Server v/s EE

DS_MJ · Post by **DS_MJ** » Thu Sep 27, 2007 8:28 am

I am migrating Server jobs to EE jobs and I am noticing that in EE jobs one has to take care of null values or else we get warnings. Example

COL NAME = COL_DT
TYPE = CHAR
LENGTH = 10
NULLABLE = Yes

Code: Select all

In the server job this is what is done in Transformer
COL_DT[1,10]

EE Transformer
If IsNull(COL_DT) then SetNull() Else COL_DT[1,10]

This is the only difference between the Server and Parallel job. But the counts of rows loaded by both the jobs differ by 3. Parallel has 3 more rows loaded then the server job.

I have seen that the parameters for date passed both in server and Parallel are the same rest all is the same. There are no constraints or variables or any other things used.

Would appreciate if somebody could explain the difference, or what I am missing.

Minhajuddin · Post by **Minhajuddin** » Thu Sep 27, 2007 11:53 am

A few differences:

In parallel jobs you have a lot of stages to work with....

And everything which happens under the hood is different from that of server jobs.

Parallel jobs get executed on the Parallel Engine.

The differences are too many...............

kwwilliams · Post by **kwwilliams** » Thu Sep 27, 2007 1:01 pm

Just a guess, (because I know nothing about your job design which if provided would help understand where your problems are occurring) is that your partitioning is off. If you are performing any lookups or joins and your partitioning is off it can cause cartesian products to occur in your data. Provide a job design for further insight.

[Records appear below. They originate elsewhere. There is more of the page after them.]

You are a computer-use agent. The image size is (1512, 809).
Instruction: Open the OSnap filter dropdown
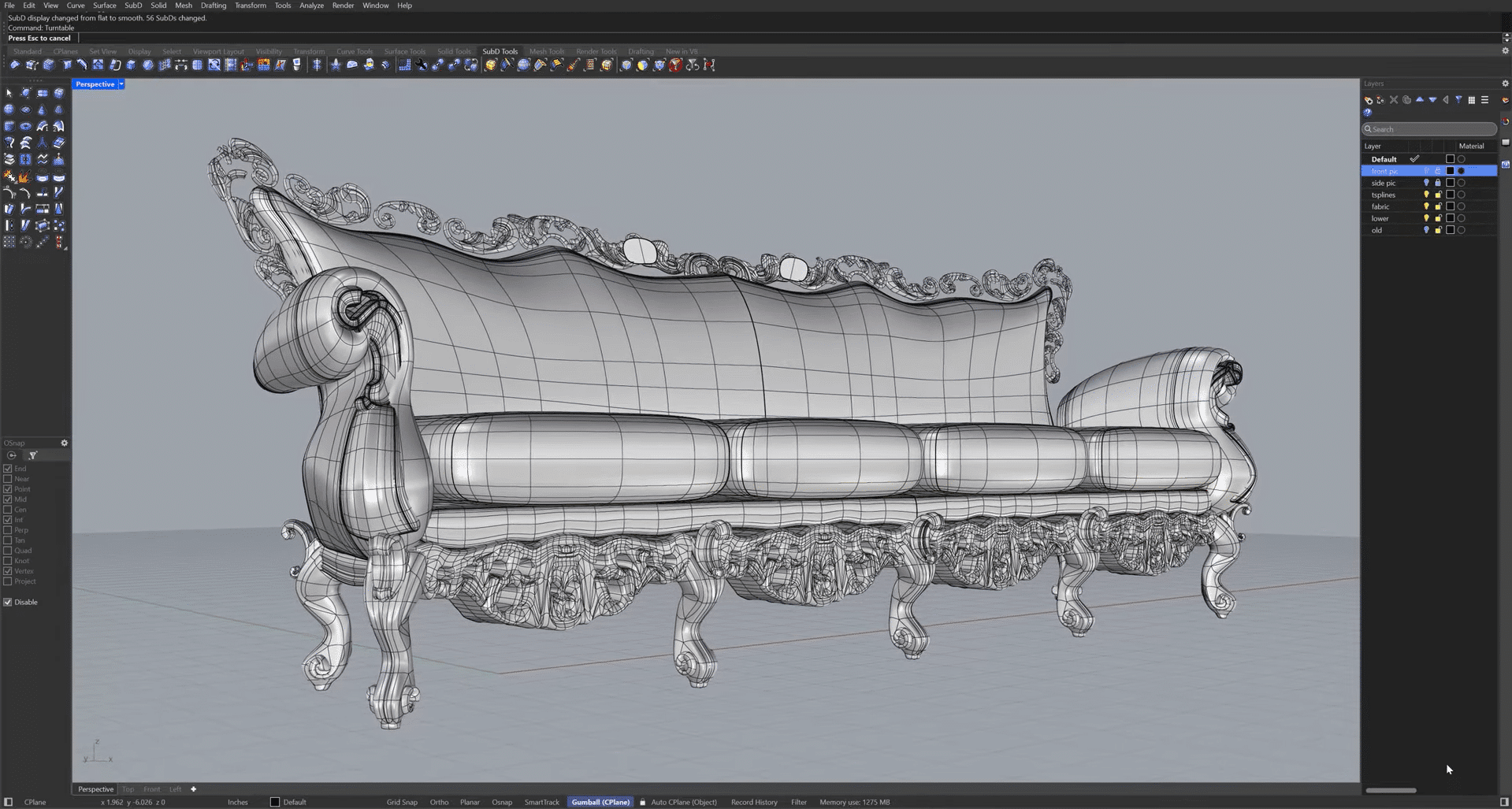[x=32, y=455]
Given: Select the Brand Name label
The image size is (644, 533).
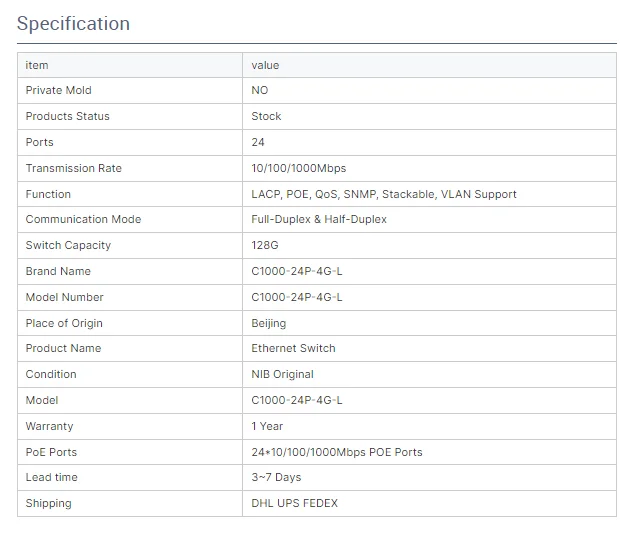Looking at the screenshot, I should click(x=58, y=271).
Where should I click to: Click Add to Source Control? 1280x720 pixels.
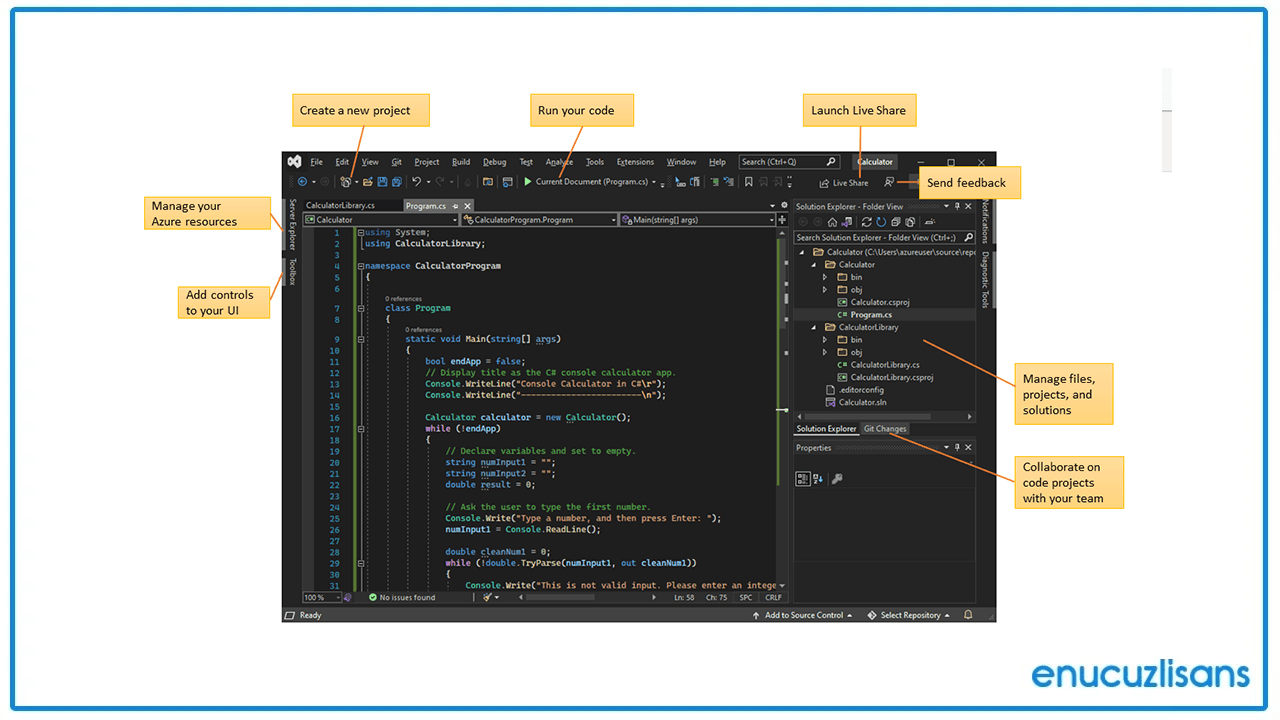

us1aslam1us · Post by **us1aslam1us** » Thu Sep 27, 2007 1:54 pm

You can do a compare between the results from both server and parallel and obtain those three records and check what is going with them. My guess will be that those records are getting dropped in the server job due to Nulls or non-printable characters in the COL_DT fields. But your job design information can provide a insight into what you are doing.

ray.wurlod · Post by **ray.wurlod** » Thu Sep 27, 2007 5:04 pm

Parallel jobs also must be precise about the format of date, times and timestamps. The default format is set up in the Administrator client (project properties). If you deviate from these (for example in functions or in job parameter values) then you must handle the deviation by specifying what the different format is.

And, as Keith notes, you must be very wary that the partitioning you choose (even if using (Auto), the default) is amenable with what you are trying to achieve - for sorting, grouping, de-duplication and so on every key value must be able to find all its matching values on the same partition.